With the precipitation beginning today, 31.03, the not-quite-driest month of March in measurement history comes to an end. For Innsbruck, however, it was the sunniest March in measurement history. That is now at an end. April with its well known variable character seems to be arriving right on schedule. In Tirol, precipitation will set in everywhere today, initially as rainfall at intermediate altitudes, successively over the next few days as snowfall down to the valley floor. In the mountains, up to 50 cm of fresh snow is anticipated by Sunday, 03.04, more from place to place. The southerly/southwesterly air current will shift to a northerly air current. Winds will tend to be light. Weather conditions remind us of situations which are typical of springtime: due to increasing convective precipitation, highly varied snow depths can be expected, but also quite pronounced increases in fresh snow depths with ascending altitude.
|
72hr-fresh snow totals until Sunday, 03.04.2022 |
|
End of the dry period: on 30.03 in southern East Tirol, precipitation set in. Temperatures dropping significantly. |
Avalanche danger is increasing (somewhat), after a long phase of favorable conditions
During the month of March, a short interim of favorable condition, frequently with low avalanche danger, prevailed (mid-March had a pronounced springtime avalanche cycle).
Prior to snowfall we always intensely analyse the layering of the old snowpack and the old snowpack surface. Both have immediate impact on future avalanche danger. Currently, the point of departure is good: the old snowpack is stable throughout Tirol, the old snowpack surface is irregularly configured.
|
Snowpack analysis together with avalanche dogs in Kühtai, northern Stubai Alps. (photo: 29.03.2022) |
|
Irregularly configured old snowpack surface. Silvretta. (photo: 25.03.2022) |
|
Unusually raw and irregular: ragged snow on very steep, sunny slopes. Liebenerspitze, Ötztal Alps. (photo: 26.03.2022) |
Due to these conditions as a point of departure, but also due to light winds during the previous rounds of snowfall, avalanche danger will increase only slowly. Problem zones still have to evolve inside the masses of fresh snow. The following scenarios are imaginable:
- In the zones where fresh snowfall is heaviest and where winds are strong enough for snow transport, fresh snowdrift accumulations will be generated. A weak layer is possible to begin with beneath the snow which fell without much wind impact. Caution urged on very steep, wind-protected, ridgeline slopes.

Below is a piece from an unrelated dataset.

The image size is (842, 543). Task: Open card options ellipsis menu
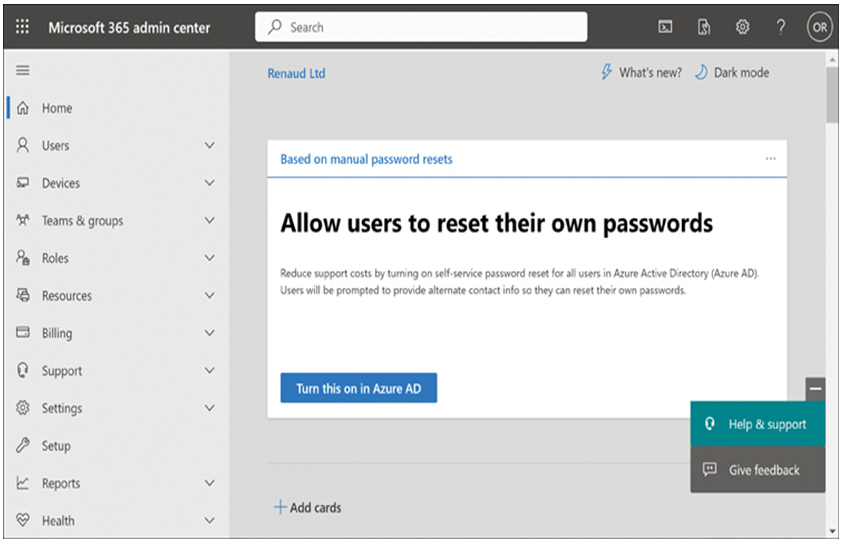click(x=771, y=158)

- Loose-snow avalanches on extremely steep slopes: these will be observed with increasing frequency whenever the sun comes out in wind-protected zones where snowfall is heavy. This will probably be next Monday, 04.04.
- Slab avalanches in areas where snowfall is heaviest and winds are light will occur whenever the sun comes out. Due to solar radiation the snowpack will be well consolidated, and thereby, a slab can form. The weak layer is the layer of still loose powder snow beneath it. This will be a short-lived problem which, however, can expand rather quickly, especially amid diffuse light conditions.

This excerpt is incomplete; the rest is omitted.